* _INFORMATION SHOWN_:

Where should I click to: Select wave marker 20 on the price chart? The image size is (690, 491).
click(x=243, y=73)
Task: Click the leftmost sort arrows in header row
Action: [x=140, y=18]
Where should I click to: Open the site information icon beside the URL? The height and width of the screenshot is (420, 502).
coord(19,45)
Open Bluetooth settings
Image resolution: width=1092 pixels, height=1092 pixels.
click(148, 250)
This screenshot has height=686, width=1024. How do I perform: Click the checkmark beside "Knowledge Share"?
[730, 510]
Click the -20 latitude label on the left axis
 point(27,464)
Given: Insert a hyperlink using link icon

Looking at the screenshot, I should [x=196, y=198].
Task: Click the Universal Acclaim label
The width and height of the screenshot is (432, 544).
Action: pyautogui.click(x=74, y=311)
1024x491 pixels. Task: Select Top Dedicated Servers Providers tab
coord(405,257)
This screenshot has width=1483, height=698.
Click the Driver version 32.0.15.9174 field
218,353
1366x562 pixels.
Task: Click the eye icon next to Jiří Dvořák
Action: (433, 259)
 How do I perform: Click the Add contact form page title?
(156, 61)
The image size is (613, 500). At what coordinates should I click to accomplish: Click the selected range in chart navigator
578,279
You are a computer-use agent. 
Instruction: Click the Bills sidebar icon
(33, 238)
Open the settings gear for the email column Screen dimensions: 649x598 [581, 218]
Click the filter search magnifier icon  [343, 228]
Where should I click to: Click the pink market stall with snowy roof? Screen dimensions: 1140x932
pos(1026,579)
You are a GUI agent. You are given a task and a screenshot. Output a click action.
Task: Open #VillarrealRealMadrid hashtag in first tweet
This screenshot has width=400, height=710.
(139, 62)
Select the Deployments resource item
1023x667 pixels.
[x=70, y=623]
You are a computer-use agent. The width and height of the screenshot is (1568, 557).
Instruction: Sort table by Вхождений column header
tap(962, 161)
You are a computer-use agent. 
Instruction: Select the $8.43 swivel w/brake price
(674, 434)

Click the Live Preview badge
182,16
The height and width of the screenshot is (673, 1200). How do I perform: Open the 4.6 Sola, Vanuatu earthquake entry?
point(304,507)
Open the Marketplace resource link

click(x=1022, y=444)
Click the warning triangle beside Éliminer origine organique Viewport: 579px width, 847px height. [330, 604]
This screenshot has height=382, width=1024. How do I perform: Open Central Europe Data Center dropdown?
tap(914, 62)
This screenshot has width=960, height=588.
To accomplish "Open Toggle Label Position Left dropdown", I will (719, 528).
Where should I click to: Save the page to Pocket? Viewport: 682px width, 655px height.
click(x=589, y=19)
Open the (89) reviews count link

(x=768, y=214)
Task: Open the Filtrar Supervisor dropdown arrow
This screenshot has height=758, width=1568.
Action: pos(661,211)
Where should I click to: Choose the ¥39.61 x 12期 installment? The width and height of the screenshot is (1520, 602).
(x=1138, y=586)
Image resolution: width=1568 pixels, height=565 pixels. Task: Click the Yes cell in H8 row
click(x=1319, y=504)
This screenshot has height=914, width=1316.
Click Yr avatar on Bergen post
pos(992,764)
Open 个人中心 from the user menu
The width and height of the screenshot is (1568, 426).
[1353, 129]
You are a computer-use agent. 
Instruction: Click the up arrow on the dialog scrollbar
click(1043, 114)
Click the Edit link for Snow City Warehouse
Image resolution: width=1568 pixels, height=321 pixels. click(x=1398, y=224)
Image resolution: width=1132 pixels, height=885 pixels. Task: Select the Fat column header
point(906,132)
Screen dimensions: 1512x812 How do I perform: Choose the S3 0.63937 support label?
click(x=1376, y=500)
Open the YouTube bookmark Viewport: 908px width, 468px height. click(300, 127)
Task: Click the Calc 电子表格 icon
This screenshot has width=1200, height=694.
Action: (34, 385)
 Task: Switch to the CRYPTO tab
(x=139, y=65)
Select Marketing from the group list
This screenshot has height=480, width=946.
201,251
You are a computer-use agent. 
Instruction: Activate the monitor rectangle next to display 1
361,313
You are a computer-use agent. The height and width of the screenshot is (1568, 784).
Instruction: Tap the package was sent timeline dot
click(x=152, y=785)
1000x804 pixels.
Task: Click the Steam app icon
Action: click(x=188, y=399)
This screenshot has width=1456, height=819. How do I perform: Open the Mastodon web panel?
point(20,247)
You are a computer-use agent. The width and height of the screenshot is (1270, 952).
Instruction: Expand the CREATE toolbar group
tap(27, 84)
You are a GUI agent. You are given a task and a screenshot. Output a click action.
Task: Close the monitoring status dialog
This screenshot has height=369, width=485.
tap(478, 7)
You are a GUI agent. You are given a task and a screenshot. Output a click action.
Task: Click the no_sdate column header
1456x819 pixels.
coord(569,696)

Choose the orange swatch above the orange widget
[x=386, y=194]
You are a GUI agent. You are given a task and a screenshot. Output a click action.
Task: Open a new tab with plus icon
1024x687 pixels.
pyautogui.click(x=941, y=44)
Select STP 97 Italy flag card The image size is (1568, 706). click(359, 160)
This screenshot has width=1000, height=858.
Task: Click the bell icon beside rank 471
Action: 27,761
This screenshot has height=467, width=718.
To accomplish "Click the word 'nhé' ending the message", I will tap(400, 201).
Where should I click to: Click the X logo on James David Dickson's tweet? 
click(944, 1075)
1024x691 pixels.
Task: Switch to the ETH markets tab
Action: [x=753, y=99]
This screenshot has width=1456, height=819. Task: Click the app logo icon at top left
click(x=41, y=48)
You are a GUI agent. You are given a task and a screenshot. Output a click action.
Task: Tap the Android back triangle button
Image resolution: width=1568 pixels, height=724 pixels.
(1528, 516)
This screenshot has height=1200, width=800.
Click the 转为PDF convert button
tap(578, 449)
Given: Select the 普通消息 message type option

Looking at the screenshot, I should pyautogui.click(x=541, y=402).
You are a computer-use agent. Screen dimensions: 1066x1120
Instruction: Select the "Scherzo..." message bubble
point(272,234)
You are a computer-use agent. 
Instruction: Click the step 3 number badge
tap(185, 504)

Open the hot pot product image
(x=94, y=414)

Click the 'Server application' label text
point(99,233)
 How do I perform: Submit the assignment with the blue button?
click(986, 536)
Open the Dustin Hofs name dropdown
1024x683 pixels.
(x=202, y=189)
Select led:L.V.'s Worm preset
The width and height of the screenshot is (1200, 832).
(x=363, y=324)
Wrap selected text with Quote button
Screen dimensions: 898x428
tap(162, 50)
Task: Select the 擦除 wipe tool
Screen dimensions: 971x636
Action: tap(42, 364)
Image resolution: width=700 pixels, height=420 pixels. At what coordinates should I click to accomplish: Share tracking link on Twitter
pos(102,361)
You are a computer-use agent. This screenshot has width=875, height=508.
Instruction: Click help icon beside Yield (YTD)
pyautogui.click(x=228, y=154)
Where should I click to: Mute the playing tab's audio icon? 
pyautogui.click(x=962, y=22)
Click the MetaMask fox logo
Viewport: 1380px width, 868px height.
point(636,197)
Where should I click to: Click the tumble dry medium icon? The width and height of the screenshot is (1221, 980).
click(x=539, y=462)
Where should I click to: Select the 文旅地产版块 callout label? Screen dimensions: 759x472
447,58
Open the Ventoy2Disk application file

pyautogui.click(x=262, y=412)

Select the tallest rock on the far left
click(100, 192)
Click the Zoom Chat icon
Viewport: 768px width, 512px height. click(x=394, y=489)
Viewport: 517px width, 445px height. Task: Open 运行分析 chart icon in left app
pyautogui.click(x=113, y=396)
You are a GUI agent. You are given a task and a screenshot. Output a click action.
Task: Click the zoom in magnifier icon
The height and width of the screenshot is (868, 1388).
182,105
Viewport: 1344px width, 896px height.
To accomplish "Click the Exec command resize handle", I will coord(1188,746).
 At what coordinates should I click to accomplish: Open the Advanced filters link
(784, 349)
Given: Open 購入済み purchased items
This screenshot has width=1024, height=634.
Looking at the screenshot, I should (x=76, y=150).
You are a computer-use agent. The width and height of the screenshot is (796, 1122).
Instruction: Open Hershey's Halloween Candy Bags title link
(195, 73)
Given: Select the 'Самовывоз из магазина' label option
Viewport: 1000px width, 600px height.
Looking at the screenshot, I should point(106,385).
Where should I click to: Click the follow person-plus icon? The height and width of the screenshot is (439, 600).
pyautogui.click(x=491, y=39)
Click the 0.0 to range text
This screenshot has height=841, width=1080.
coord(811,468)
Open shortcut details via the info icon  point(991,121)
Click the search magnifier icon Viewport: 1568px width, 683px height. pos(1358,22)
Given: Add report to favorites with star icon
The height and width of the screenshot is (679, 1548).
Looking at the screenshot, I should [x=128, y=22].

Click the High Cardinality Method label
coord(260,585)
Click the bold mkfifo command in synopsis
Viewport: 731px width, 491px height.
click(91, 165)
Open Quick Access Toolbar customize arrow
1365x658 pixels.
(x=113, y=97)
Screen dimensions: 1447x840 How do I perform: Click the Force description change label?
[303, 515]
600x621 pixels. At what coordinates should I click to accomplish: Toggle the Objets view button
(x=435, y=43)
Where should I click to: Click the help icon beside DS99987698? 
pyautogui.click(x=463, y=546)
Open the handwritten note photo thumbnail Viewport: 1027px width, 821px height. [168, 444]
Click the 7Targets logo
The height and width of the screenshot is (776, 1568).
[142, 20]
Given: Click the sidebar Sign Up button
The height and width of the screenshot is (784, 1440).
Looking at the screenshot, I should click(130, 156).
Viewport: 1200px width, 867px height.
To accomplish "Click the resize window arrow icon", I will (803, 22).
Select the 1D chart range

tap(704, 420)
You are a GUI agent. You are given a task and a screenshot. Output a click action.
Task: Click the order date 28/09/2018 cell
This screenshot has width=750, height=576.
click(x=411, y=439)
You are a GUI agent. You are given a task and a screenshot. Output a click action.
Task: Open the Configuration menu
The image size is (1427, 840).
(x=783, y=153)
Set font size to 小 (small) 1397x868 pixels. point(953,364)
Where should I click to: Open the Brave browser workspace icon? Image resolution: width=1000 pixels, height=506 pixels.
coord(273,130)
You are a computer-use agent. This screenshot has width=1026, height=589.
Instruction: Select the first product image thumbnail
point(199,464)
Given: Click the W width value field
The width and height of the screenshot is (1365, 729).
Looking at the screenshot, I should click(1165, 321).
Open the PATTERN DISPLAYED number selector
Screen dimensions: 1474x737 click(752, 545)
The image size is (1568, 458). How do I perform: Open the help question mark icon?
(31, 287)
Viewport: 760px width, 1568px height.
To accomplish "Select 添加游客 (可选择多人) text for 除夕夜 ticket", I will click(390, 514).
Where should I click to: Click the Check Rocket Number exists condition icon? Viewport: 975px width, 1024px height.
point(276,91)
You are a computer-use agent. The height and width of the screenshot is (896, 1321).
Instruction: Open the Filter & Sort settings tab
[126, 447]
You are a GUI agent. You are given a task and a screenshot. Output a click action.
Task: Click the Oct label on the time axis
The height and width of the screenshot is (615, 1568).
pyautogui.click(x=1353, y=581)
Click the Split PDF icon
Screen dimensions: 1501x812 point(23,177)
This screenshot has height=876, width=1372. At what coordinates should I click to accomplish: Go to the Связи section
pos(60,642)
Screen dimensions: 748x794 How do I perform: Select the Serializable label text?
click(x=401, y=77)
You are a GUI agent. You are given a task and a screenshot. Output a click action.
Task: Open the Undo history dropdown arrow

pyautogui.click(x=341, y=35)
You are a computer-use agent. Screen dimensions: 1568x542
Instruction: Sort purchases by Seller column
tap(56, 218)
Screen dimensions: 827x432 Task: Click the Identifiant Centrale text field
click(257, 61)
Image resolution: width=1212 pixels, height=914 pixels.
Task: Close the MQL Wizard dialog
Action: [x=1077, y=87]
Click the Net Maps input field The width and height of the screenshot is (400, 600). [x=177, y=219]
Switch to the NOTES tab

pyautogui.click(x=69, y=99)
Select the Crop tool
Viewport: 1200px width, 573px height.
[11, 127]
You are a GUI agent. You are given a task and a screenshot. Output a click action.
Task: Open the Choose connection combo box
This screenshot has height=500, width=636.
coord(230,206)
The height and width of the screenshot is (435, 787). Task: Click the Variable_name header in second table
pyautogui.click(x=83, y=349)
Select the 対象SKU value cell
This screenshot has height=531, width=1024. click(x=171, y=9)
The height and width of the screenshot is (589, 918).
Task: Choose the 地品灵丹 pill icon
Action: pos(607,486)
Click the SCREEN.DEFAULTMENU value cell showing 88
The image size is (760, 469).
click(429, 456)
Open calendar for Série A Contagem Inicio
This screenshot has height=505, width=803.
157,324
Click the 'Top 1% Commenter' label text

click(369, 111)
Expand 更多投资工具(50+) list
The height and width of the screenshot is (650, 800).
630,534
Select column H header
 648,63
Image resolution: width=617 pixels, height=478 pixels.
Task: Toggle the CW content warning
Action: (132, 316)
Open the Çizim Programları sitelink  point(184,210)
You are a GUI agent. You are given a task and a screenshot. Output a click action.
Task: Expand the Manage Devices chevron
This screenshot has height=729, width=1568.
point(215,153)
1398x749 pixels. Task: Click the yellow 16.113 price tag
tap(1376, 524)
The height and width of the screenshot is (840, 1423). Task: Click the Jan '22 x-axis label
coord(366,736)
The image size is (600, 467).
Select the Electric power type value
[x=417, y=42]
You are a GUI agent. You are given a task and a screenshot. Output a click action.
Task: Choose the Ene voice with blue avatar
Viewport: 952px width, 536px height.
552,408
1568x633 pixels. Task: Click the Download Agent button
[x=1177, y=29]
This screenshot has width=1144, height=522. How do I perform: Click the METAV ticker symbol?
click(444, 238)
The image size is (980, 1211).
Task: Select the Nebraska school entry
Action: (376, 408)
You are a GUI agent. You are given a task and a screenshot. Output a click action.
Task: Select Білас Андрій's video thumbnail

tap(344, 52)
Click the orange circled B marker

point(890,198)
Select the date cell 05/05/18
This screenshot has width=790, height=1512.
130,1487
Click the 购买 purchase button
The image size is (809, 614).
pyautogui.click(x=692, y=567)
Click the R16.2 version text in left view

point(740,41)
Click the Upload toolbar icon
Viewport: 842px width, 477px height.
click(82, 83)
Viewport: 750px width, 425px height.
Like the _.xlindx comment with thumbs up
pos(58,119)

* _WHAT IS REQUIRED_: All that is wanted is the set of lines from the one with "The image size is (809, 614)." through the last line of the entries, both included, output exactly.

* _SOLUTION FOR THIS EXERCISE_:
The image size is (809, 614).
pyautogui.click(x=692, y=567)
Click the R16.2 version text in left view

point(740,41)
Click the Upload toolbar icon
Viewport: 842px width, 477px height.
click(82, 83)
Viewport: 750px width, 425px height.
Like the _.xlindx comment with thumbs up
pos(58,119)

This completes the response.